Thursday, April 14, 2005


22 April 2005, Friday, 2 pm, San Carlos Seminary Formation Complex, EDSA, Makati City: This is a little yet significant V-Day for the “Krusadang Bayan Laban sa Jueteng”. No less than 10 provincial governors, 5 City Mayors and 102 Municipal Mayors from all over the country shall be given the recognition due them.

These relatively few local public officials have the admiration and appreciation of the “Krusada”. They all have one thing in common: they are all expressly and openly against Jueteng or Masiao in their respective areas of responsibility. They refuse to be corrupted by gambling lords with their big, fat and ready gambling payolas.

They prove that Jueteng and Masiao are vincible.
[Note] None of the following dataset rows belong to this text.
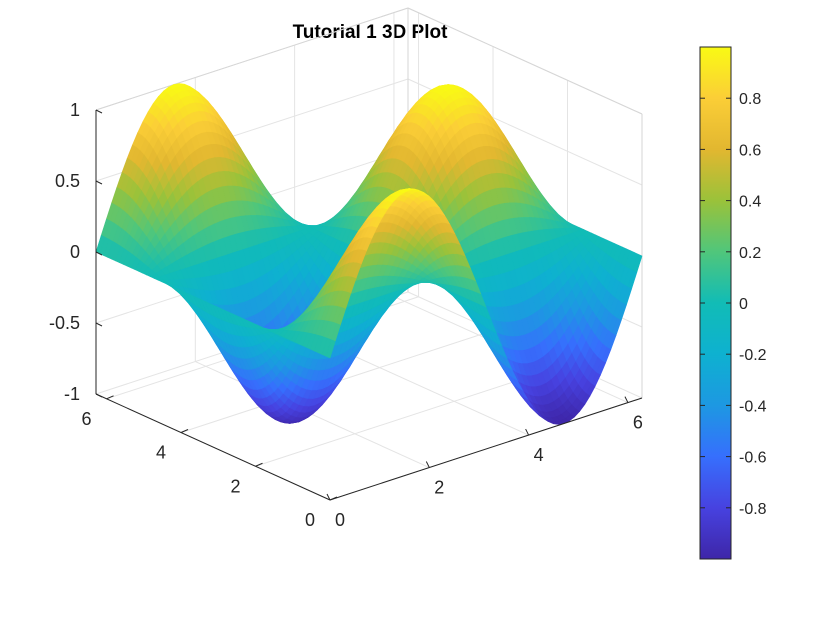 Image resolution: width=840 pixels, height=630 pixels. Describe the element at coordinates (750, 254) in the screenshot. I see `colorbar-tick-label: 0.2` at that location.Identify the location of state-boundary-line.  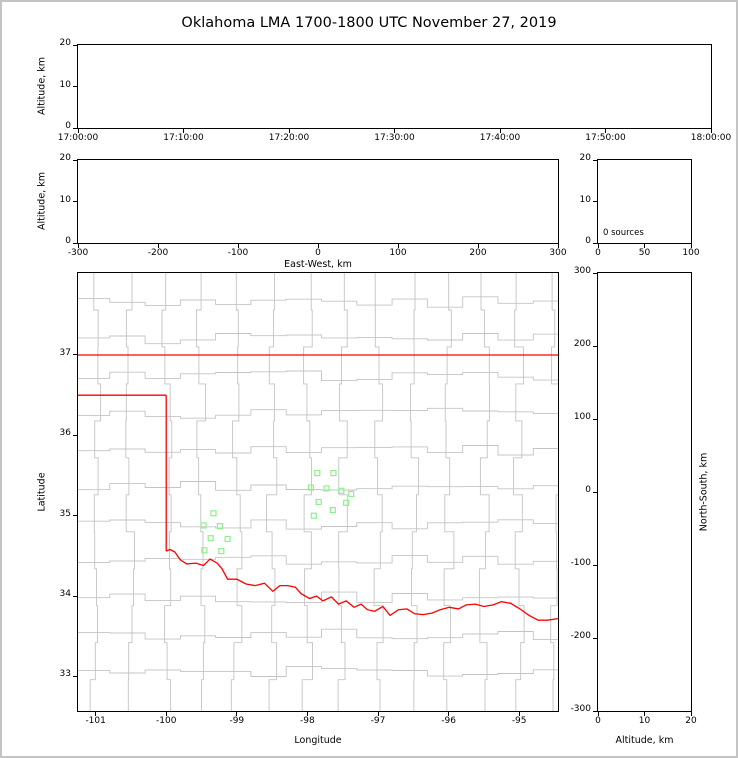
(362, 584).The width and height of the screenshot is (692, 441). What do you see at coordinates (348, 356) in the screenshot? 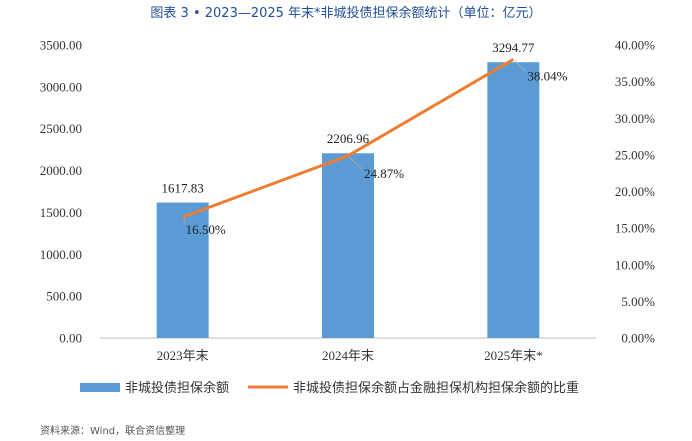
I see `x-tick-label: 2024年末` at bounding box center [348, 356].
The commonly tried recipe is the same: a local public official plus his or her police chief being one in the option to do away with illegal gambling in their area of responsibility.

But the truth must be said: such admirable and distinguished government officials and police authorities are still comparatively few and rare. This highlights the fact that illegal gambling is more rampant now in the country than during the previous administration. This means that there are more public officials in the government who are willing recipients and grateful beneficiaries of gambling payolas.

It is understandably so.

The president has officially addressed practically anything and everything undesirable in the country. In particular, she has repeatedly and loudly assailed corruption especially in the government. But the “Krusada” is still waiting for her to clearly speak and decidedly act against corrupt and corrupting illegal gambling in Luzon, the Visayas and Mindanao.

She agreed to sign Republic Act No. 9287 last 19 April 2004 that strongly confirmed the illegality of Jueteng and Masiao. But just like many of our laws, the life and death of R.A. No. 9287 began and ended after it was signed.

The incumbent Vice President also signed on 30 March 2004 his “word of honor” to eradicate illegal numbers game in the country—especially Jueteng and Masiao—if elected into office. As Vice President, twice he was formally invited in writing to join the “Krusada” panel for a press conference. And twice he remained loudly silent about the invitation. No answer. Neither a “yes” nor a “no”.

But all that notwithstanding, the “Krusada” is doing what the government should be doing instead. This is sad but true.